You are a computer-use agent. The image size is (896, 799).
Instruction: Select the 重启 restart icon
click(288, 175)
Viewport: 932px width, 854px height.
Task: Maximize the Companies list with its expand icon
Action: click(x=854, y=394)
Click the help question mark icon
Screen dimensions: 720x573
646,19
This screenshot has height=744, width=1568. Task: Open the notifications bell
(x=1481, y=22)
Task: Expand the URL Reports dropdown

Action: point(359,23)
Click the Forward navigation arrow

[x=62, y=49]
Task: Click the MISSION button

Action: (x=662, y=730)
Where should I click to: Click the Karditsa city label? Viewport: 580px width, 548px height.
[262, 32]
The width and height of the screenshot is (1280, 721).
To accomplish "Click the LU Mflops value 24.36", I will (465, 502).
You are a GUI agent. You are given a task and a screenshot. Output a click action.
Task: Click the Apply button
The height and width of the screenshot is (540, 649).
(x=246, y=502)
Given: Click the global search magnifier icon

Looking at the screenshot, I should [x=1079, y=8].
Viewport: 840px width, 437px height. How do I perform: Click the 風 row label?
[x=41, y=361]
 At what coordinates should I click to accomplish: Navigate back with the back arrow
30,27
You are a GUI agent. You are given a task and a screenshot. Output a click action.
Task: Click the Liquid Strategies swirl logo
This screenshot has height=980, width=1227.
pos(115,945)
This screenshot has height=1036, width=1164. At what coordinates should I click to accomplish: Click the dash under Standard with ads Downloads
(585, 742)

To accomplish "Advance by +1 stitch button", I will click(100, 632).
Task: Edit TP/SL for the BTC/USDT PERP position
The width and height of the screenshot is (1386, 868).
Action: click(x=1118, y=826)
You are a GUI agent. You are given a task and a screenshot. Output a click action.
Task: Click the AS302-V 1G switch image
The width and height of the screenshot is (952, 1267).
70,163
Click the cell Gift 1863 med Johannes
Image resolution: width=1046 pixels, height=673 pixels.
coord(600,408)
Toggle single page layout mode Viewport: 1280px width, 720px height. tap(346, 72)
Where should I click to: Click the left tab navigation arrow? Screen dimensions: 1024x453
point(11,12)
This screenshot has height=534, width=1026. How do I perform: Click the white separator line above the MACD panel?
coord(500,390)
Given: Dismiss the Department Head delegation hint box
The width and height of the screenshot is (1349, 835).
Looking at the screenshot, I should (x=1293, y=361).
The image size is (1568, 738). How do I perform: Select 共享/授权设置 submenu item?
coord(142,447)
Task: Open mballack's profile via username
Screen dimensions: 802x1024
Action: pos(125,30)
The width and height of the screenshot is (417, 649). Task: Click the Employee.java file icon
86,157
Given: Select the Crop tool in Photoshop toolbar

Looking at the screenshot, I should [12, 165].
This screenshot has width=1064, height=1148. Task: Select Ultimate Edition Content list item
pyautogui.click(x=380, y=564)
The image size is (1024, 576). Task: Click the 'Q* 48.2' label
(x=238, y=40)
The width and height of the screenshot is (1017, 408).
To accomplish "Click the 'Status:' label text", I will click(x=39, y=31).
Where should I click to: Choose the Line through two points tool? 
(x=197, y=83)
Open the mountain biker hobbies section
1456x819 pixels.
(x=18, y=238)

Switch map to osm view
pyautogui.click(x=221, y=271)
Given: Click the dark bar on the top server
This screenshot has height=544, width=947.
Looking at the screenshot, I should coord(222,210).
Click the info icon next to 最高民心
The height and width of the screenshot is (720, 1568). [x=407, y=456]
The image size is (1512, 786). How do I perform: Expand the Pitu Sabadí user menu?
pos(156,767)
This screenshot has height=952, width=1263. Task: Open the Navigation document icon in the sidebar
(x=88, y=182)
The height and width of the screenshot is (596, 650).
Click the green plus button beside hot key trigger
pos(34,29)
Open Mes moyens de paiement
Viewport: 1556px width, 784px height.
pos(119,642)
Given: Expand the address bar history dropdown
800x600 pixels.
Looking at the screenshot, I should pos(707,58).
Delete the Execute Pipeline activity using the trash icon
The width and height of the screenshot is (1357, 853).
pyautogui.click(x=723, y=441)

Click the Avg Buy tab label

___

**Exercise instructions**
Could you reproduce every one of the items above, word for word?

**Response to the task**
You are a computer-use agent. The image size is (896, 799).
Instruction: Select the 重启 restart icon
click(288, 175)
Viewport: 932px width, 854px height.
Task: Maximize the Companies list with its expand icon
Action: click(x=854, y=394)
Click the help question mark icon
Screen dimensions: 720x573
646,19
This screenshot has height=744, width=1568. Task: Open the notifications bell
(x=1481, y=22)
Task: Expand the URL Reports dropdown

Action: point(359,23)
Click the Forward navigation arrow

[x=62, y=49]
Task: Click the MISSION button

Action: (x=662, y=730)
Where should I click to: Click the Karditsa city label? Viewport: 580px width, 548px height.
[262, 32]
The width and height of the screenshot is (1280, 721).
To accomplish "Click the LU Mflops value 24.36", I will (465, 502).
You are a GUI agent. You are given a task and a screenshot. Output a click action.
Task: Click the Apply button
The height and width of the screenshot is (540, 649).
(x=246, y=502)
Given: Click the global search magnifier icon

Looking at the screenshot, I should [x=1079, y=8].
Viewport: 840px width, 437px height. How do I perform: Click the 風 row label?
[x=41, y=361]
 At what coordinates should I click to accomplish: Navigate back with the back arrow
30,27
You are a GUI agent. You are given a task and a screenshot. Output a click action.
Task: Click the Liquid Strategies swirl logo
This screenshot has height=980, width=1227.
pos(115,945)
This screenshot has height=1036, width=1164. At what coordinates should I click to accomplish: Click the dash under Standard with ads Downloads
(585, 742)

To accomplish "Advance by +1 stitch button", I will click(100, 632).
Task: Edit TP/SL for the BTC/USDT PERP position
The width and height of the screenshot is (1386, 868).
Action: click(x=1118, y=826)
You are a GUI agent. You are given a task and a screenshot. Output a click action.
Task: Click the AS302-V 1G switch image
The width and height of the screenshot is (952, 1267).
70,163
Click the cell Gift 1863 med Johannes
Image resolution: width=1046 pixels, height=673 pixels.
coord(600,408)
Toggle single page layout mode Viewport: 1280px width, 720px height. tap(346, 72)
Where should I click to: Click the left tab navigation arrow? Screen dimensions: 1024x453
point(11,12)
This screenshot has height=534, width=1026. How do I perform: Click the white separator line above the MACD panel?
coord(500,390)
Given: Dismiss the Department Head delegation hint box
The width and height of the screenshot is (1349, 835).
Looking at the screenshot, I should (x=1293, y=361).
The image size is (1568, 738). How do I perform: Select 共享/授权设置 submenu item?
coord(142,447)
Task: Open mballack's profile via username
Screen dimensions: 802x1024
Action: pos(125,30)
The width and height of the screenshot is (417, 649). Task: Click the Employee.java file icon
86,157
Given: Select the Crop tool in Photoshop toolbar

Looking at the screenshot, I should [12, 165].
This screenshot has width=1064, height=1148. Task: Select Ultimate Edition Content list item
pyautogui.click(x=380, y=564)
The image size is (1024, 576). Task: Click the 'Q* 48.2' label
(x=238, y=40)
The width and height of the screenshot is (1017, 408).
To accomplish "Click the 'Status:' label text", I will click(x=39, y=31).
Where should I click to: Choose the Line through two points tool? 
(x=197, y=83)
Open the mountain biker hobbies section
1456x819 pixels.
(x=18, y=238)

Switch map to osm view
pyautogui.click(x=221, y=271)
Given: Click the dark bar on the top server
This screenshot has height=544, width=947.
Looking at the screenshot, I should coord(222,210).
Click the info icon next to 最高民心
The height and width of the screenshot is (720, 1568). [x=407, y=456]
The image size is (1512, 786). How do I perform: Expand the Pitu Sabadí user menu?
pos(156,767)
This screenshot has height=952, width=1263. Task: Open the Navigation document icon in the sidebar
(x=88, y=182)
The height and width of the screenshot is (596, 650).
Click the green plus button beside hot key trigger
pos(34,29)
Open Mes moyens de paiement
Viewport: 1556px width, 784px height.
pos(119,642)
Given: Expand the address bar history dropdown
800x600 pixels.
Looking at the screenshot, I should pos(707,58).
Delete the Execute Pipeline activity using the trash icon
The width and height of the screenshot is (1357, 853).
pyautogui.click(x=723, y=441)

Click the Avg Buy tab label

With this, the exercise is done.